▶ [EXCERPTED RECORDS]
──────────────────────────────

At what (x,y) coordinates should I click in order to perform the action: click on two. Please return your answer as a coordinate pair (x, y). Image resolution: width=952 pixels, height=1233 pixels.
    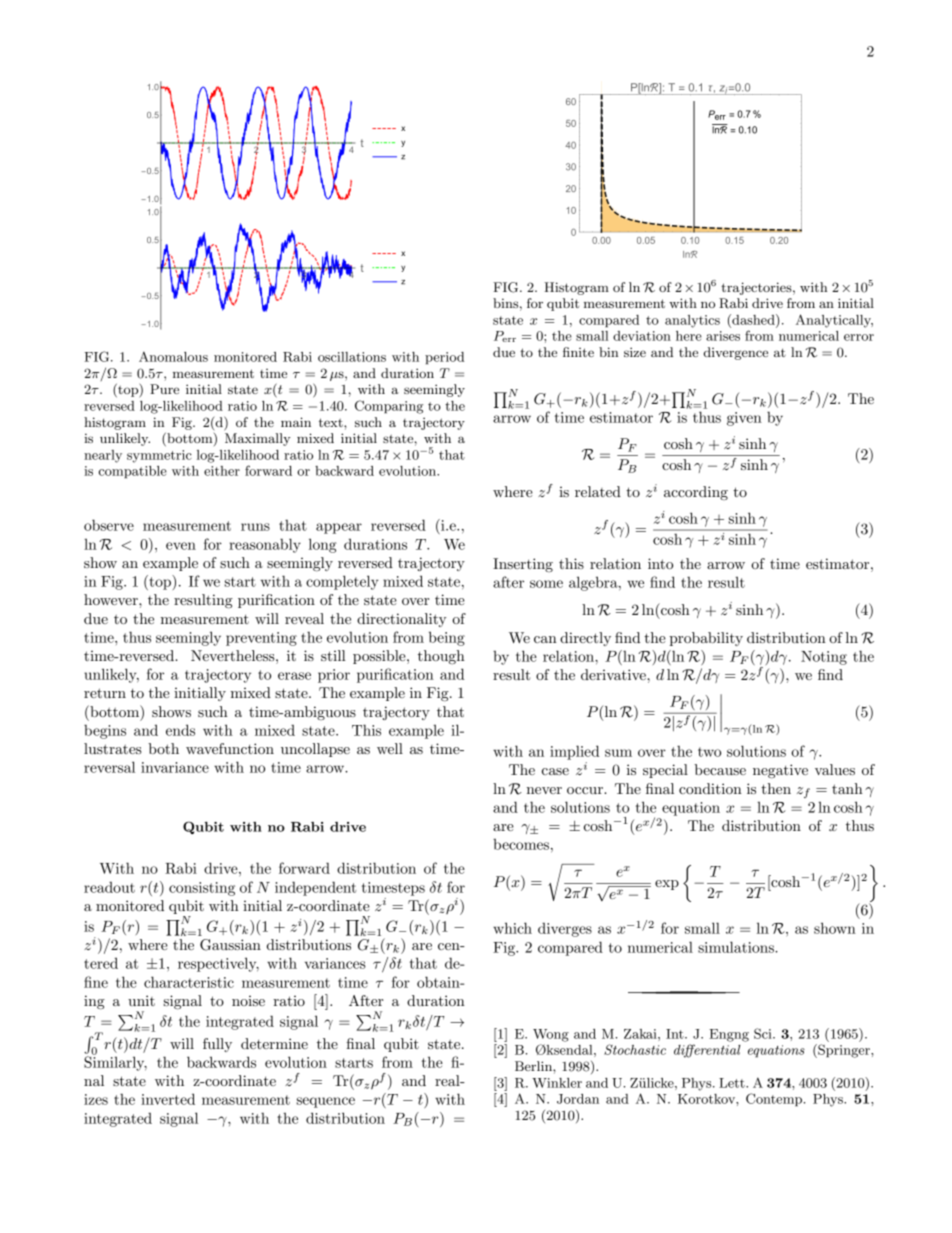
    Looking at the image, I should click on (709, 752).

──────────────────────────────

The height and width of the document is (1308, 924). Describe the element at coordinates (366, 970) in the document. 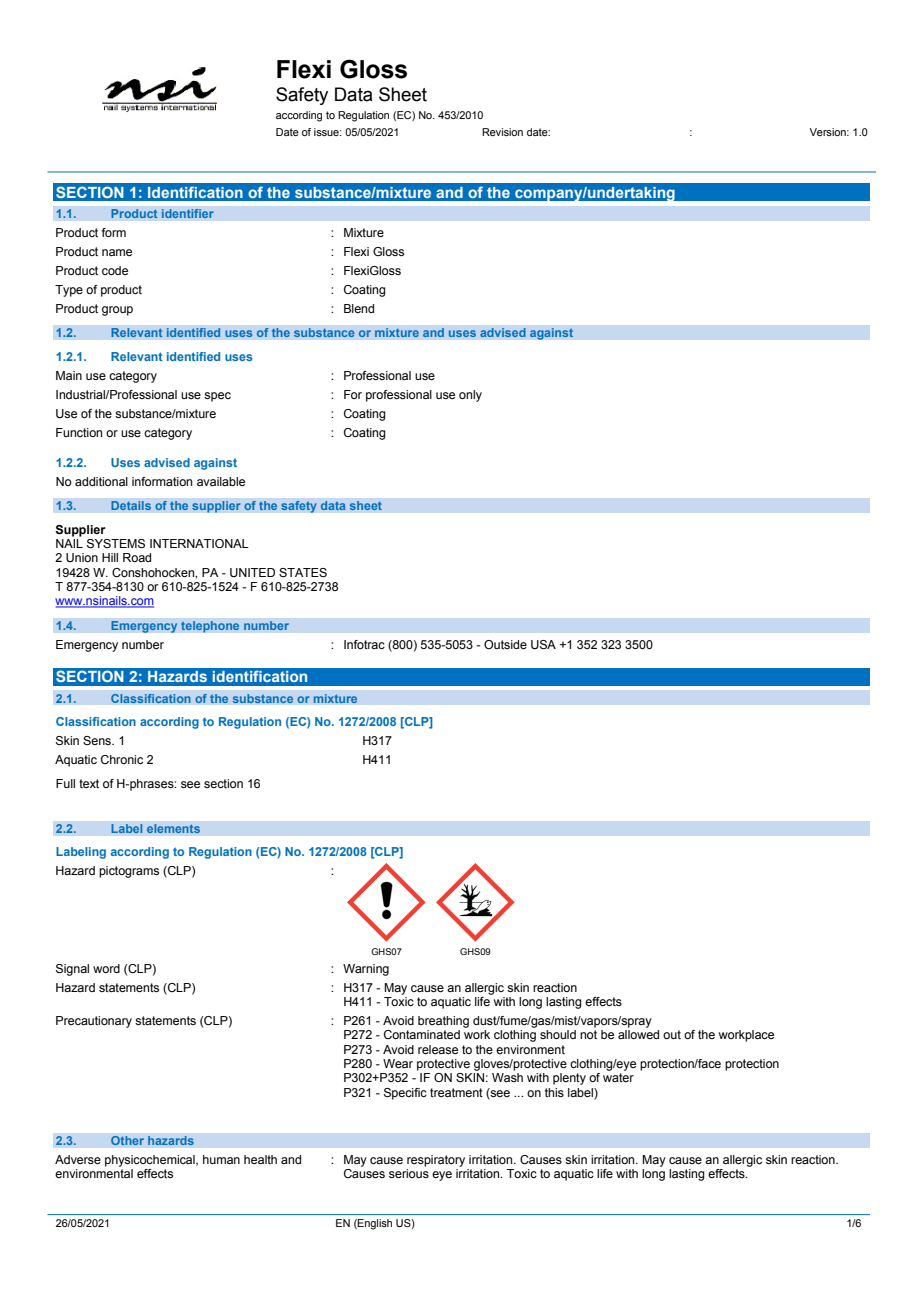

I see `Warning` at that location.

──────────────────────────────

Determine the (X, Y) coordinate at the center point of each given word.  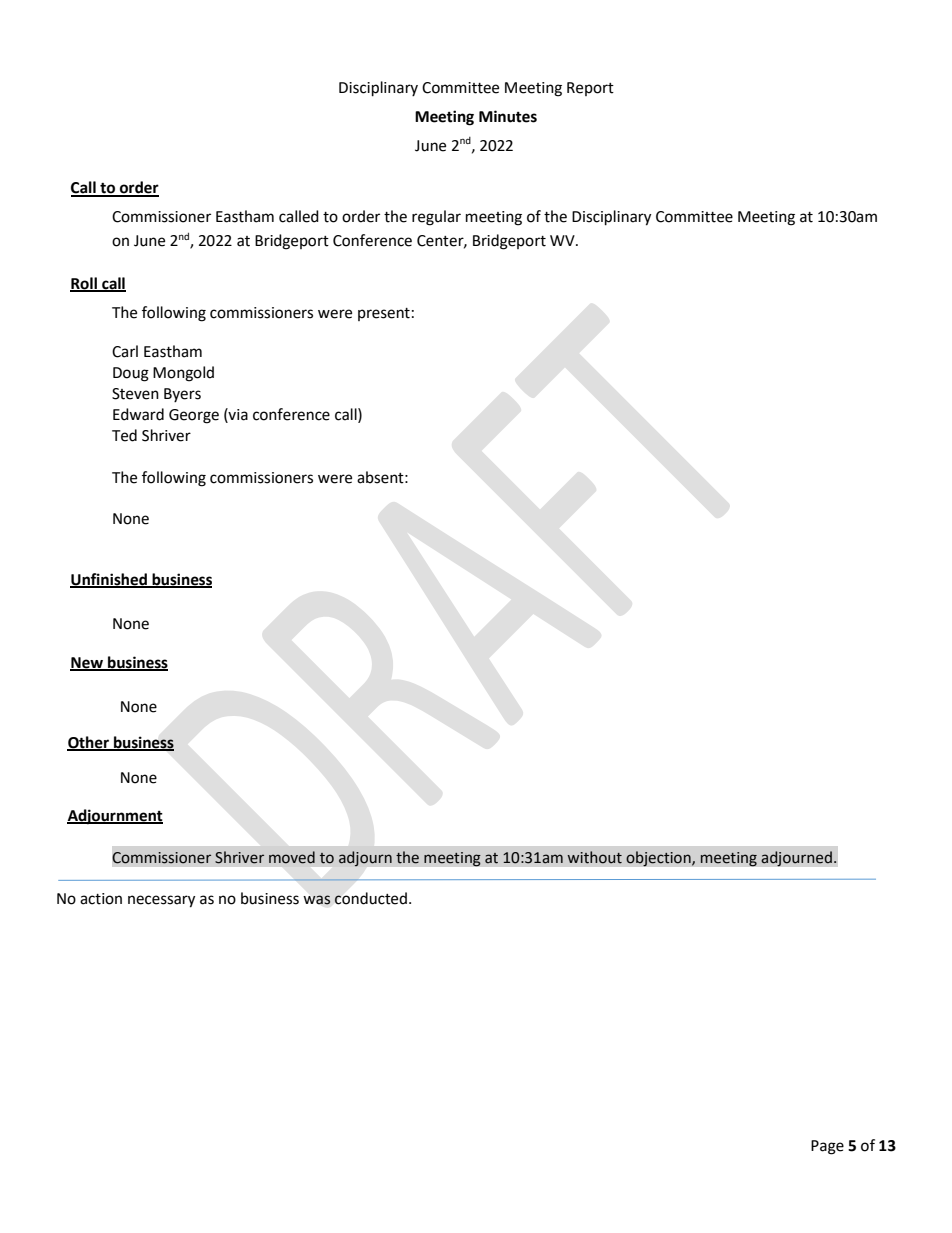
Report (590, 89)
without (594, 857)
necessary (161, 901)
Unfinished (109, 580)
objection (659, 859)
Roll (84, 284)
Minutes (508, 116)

──────────────────────────────

Please retype the listing from the line that has "At what (x,y)" through the line that has "Looking at the", keeping both of those lines. Leave out the picture placeholders.

At what (x,y) coordinates should I click in order to perform the action: click on two. Please return your answer as a coordinate pair (x, y). Image resolution: width=952 pixels, height=1233 pixels.
    Looking at the image, I should click on (709, 752).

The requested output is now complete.